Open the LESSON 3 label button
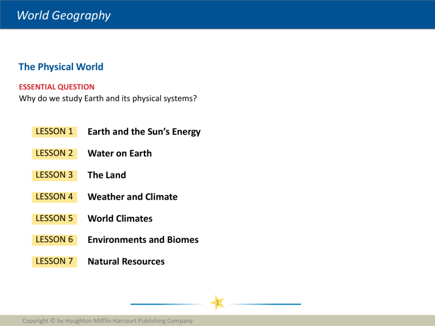The height and width of the screenshot is (326, 435). pyautogui.click(x=54, y=175)
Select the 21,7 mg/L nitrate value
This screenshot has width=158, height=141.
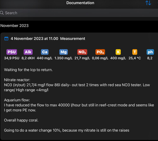82,58
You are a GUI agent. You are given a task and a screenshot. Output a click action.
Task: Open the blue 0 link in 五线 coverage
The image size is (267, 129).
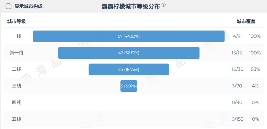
****
→ PROBLEM
Rewrite the records above with "Open" replaced by "Click" and everything else unchanged. Leave the pictures out of your answer.

→ TASK RESPONSE
Click the LESSON 3 label button
The height and width of the screenshot is (326, 435). pyautogui.click(x=54, y=175)
Select the 21,7 mg/L nitrate value
This screenshot has width=158, height=141.
82,58
You are a GUI agent. You are given a task and a screenshot. Output a click action.
Task: Click the blue 0 link in 五线 coverage
The image size is (267, 129).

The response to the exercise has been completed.